L’appel formé par Z _________ contre le jugement du 2 septembre 2022 du juge I du district de Sion est rejeté. Les conclusions nos 2 et 3 prises par X _________ le 27 juin 2024 sont irrecevables. En conséquence, il est statué, après constatation d’une violation du principe de célérité : 1. Z _________, reconnu coupable d'actes d'ordre sexuel avec des enfants (art. 187 ch. 1 CP), est condamné à une peine pécuniaire de 30 jours-amende, le montant du jour-amende étant fixé à 30 francs, et à une amende de 200 francs. En cas de non-paiement de l'amende, celle-ci sera convertie en 2 jours de peine privative de liberté. Cette peine est complémentaire à celle prononcée le 3 novembre 2023 par le Tribunal du district de Sion. 2. L’exécution de la peine pécuniaire est suspendue et le délai d’épreuve est fixé à deux ans (art. 42 al. 1 et 44 al. 1 CP). Il est signifié à Z _________ (art. 44 al. 3 CP) qu’il n’aura pas à exécuter la peine pécuniaire suspendue s’il subit la mise à l’épreuve avec succès (art. 45 CP).
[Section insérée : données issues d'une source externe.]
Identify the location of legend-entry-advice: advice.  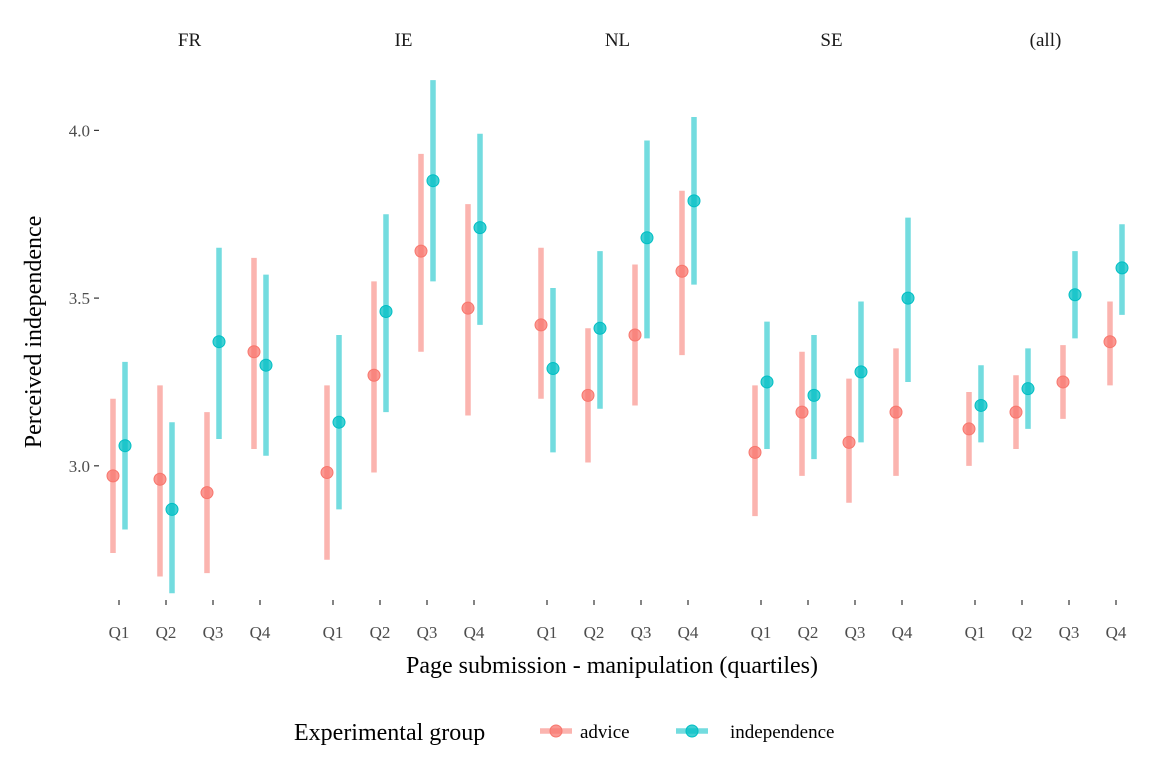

Le sursis pourra, en revanche, être révoqué s’il commet un crime ou un délit durant le délai d’épreuve et que son comportement dénote un risque de le voir perpétrer de nouvelles infractions (art. 46 al. 1 CP). 3. Les prétentions civiles de X _________ à l’encontre de Z _________ sont réservées et renvoyées au for civil. 4. Les frais de la procédure, par 1800 fr. (ministère public : 500 fr. ; tribunal de district : 500 fr. ; tribunal cantonal : 800 fr.) sont mis à la charge de Z _________. 5. A titre d'indemnisation relative à l'assistance judiciaire gratuite pour la partie plaignante, l'Etat du Valais versera à Maître Olivier Couchepin une indemnité de

- 24 - 3270 fr. (2700 fr. en première instance ; 570 fr. en seconde instance), TVA et débours compris. 6. L’Etat du Valais versera en main de Me Mathieu Dorsaz une indemnité de 5550 fr. (4300 fr. en première instance ; 1250 fr. en seconde instance) au titre de frais imputables à la défense d’office de Z _________. 7. Z _________ est tenu, dès que sa situation financière le permettra, de rembourser à l'Etat du Valais le montant de ces indemnités, soit 8820 fr., ainsi que 243 fr. à Me Olivier Couchepin, avocat à Martigny, à titre de différence entre son indemnité en tant que défenseur désigné et les honoraires que celui-ci aurait touchés comme défenseur privé.